Oft mit schweren Anhängern unterwegs? Dann passt Führerscheinklasse BE. Foto: Quinckhardt

Inzwischen gibt es drei Varianten des Pkw-Führerscheins. Jede erlaubt eine andere Kombination von Pkw und Anhänger. Wir erklären die Unterschiede.

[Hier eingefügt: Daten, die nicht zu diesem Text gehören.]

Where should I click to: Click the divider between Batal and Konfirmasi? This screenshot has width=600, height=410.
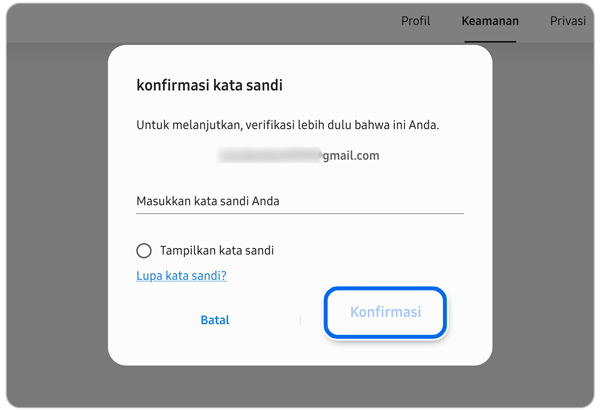[x=300, y=321]
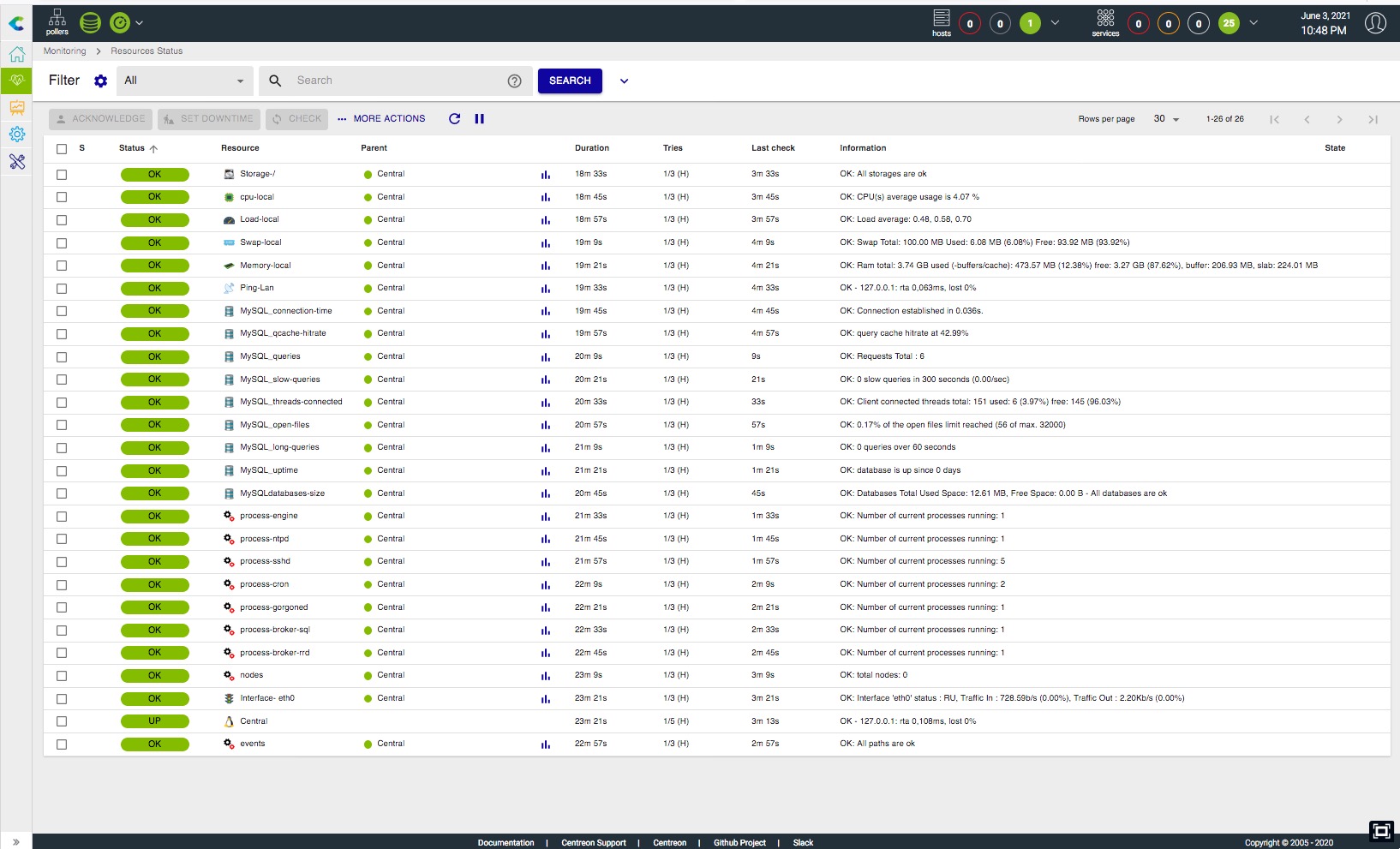Toggle fullscreen icon at bottom right
Image resolution: width=1400 pixels, height=849 pixels.
(x=1380, y=830)
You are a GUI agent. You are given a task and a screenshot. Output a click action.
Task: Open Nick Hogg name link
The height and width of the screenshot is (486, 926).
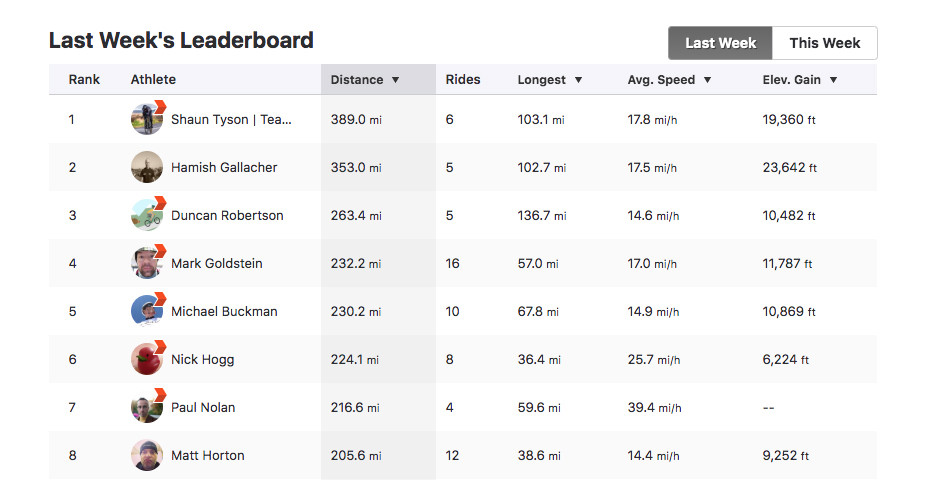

Die Fahrerlaubnisklassen B und BE stellen den klassischen Pkw-Führerschein dar, wobei BE das Ziehen schwerer Anhänger bis 3,5 t zulässige Gesamtmasse (zG) erlaubt. Seit dem 19. Januar dieses Jahres bietet die Fahrerlaubnisverordnung für Personen, die häufig mit dem Anhänger unterwegs sind, eine weitere Option: Die Fahrerlaubnis B mit der Schlüsselzahl 96.

Für das kleine Gepäck

Klasse B:
Die Fahrerlaubnisklasse B berechtigt zum Fahren von Kraftfahrzeugen mit einer zG bis zu 3,5 t mit maximal neun Personen (inklusive Fahrer). Damit sind die meisten Pkw und auch Kleintransporter abgedeckt. Der Anhängerbetrieb ist allerdings eingeschränkt. Grundsätzlich mitgeführt werden dürfen Anhänger bis 750 kg zG. Übersteigt das Anhängergewicht diesen Wert, darf die zG des gesamten Zuges die 3,5-t-Grenze nicht überschreiten. Und die Kosten? Für den Erwerb der Fahrerlaubnis B sind im Schnitt etwa 2.000 € zu veranschlagen. Spezielle Fahrstunden mit Anhänger sind nicht vorgeschrieben.

Die große Lösung

Klasse BE
: Hat man BE in der Tasche, erweitert das die Einsatzmöglichkeiten mit Anhänger erheblich. Der von einem Pkw zu ziehende Anhänger darf über eine zG von 3,5 t verfügen – die Zuggesamtmasse spielt nur insofern eine Rolle, als sie durch die Maximalgewichte von Zugfahrzeug (3,5 t) und Anhänger (3,5 t) bzw. herstellerseits beschränkt ist.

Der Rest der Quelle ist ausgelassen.